COMPITO DA SVOLGERE →
Continua il brano sull'erbario di Piero Calamandrei a partire dalla sua ultima frase.

BRANO DI TESTO →
□ □ □ □ □

Domenica 5 Luglio 2015, alle 16.30, presso il Lago di Montepulciano, sarà presentato il volume “Codici e rose. L’erbario di Piero Calamandrei tra storia, fiori e paesaggio” di Paola Roncarati e Rossella Marcucci, Firenze, Olschki, 2015.

ll testo, oltre a lumeggiare la multuiforme attività di Piero Calamandrei, è anche una bella testimonianza di botanica storica. Per questo si è scelto di presentarlo al Lago di Montepulciano, importante oasi naturalistica, e da tempo gestito con particolare attenzione ai temi ambientali.

Per una descrizine completa del programma, si veda la locandina allegata.

“In queste appena trascorse giornate primaverili i campi attorno al villino di San Lazzaro, verdeggianti ed in fiore, offrivano tanti tanti degli specimen colti dal giovanissimo Piero nelle sue escursioni botaniche, parte sulle colline attorno a Firenze, parte nelle campagne di Montepulciano e nei boschi di Poggiano. Enormi fioriture di margherite, un esemplare delle quali il piccolo Piero a quattro anni dona alla zia Annina Damaride, in un primo esercizio botanico imbalsamato nell’album dei ricordi che la sorella del padre raccoglie, e nelle cui pagine i sonetti si alternano ai mazzetti di fiori seccati.

Nell’alternarsi delle stagioni, ripercorrendo i luoghi che furono cari a lui e ad i suoi famigliari, e soprattutto a lui e all’amatissima Ada, si ritrovano i fiori, ciclamini e violette, che venivano inseriti nelle lettere d’amore. Nell’archivio di Montepulciano, dove si conservano le carte più private del giurista,  che Paola Roncarati ha consultato attenta ed appassionata con l’aiuto dell’archivista Francesca Cenni, è depositata  la quasi quotidiana corrispondenza giovanile con Ada ed i tanti fiori disseccati che Piero le inviava: oltre a ciclamini e violette poliziani anche tanti fiori “esotici” di montagna raccolti nelle pause della Grande Guerra, a respirare profumi diversi da quelli delle cannonate. Ad ingentilire la corrispondenza dalla zona di guerra, tante testimonianze botaniche e tante descrizioni di una flora e di una natura diversa, che il capitano Piero Calamandrei esplora ed osserva con passione di naturalista, accompagnato da letture di Maeterlink e di Fabre.

□ □ □ □ □

RIGHE DI DATI →
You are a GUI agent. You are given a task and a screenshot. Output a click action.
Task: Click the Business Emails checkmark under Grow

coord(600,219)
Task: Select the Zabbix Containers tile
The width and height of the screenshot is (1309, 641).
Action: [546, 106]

□ □ □ □ □

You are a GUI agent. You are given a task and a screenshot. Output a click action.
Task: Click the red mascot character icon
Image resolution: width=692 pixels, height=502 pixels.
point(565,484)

□ □ □ □ □

IN RISPOSTA →
Piero viene educato all’osservazione naturalistica fin dagli anni dell’infanzia, non solo in ambito scolastico fiorentino, e grazie alla particolare tradizione toscana, come ben ricostruito dal saggio di Paola Roncarati, ma anche dalla passione scientifica positivistica del padre Rodolfo, che riuniva contadini e familiari sull’aia, a contemplare distesi per terra il firmamento e a riconoscere le costellazioni, e che forzava le balze di tufo di Montepulciano creandovi un giardino pensile di cipressi e corbezzoli. E non solo dai Calamandrei, ma anche dalla famiglia materna dei Pimpinelli, l’amore per le specie vegetali doveva nutrirlo: se l’etimologia dei cognomi indica qualcosa, sia la calamandrea che la pimpinella sono erbe dei campi! La calamandrea nasce tra i sassi ed è un erba amarissima, mentre la pimpinella, aromatica, è ricordata perfino dalla mistica Ildegarda di Bingen. Per darsi un tocco di nobiltà e crearsi uno stemma qualcuno dei Calamandrei attinse al greco, per definirsi uomini di penna (Kalamos e andros), ma in verità è nell’erboristeria che Piero potrebbe trovare le sue radici…

Se si legge l’Inventario della casa di campagna, scritto negli anni più cupi della ultima guerra, dal 39 al 41, a cercare le proprie radici, si capisce quanto l’infanzia trascorsa in campagna a contatto con piante, insetti, uccelli ed altri animali o le passeggiate nei boschi e nelle colline attorno a Firenze con la madre Laudomia abbiano contato nella formazione della personalità e della sensibilità di Piero, favorendone la capacità di osservazione ma anche una vena poetica di simbiosi con il mondo naturale che si trova rispecchiata nelle sue opere letterarie, soprattutto nelle favole giovanili.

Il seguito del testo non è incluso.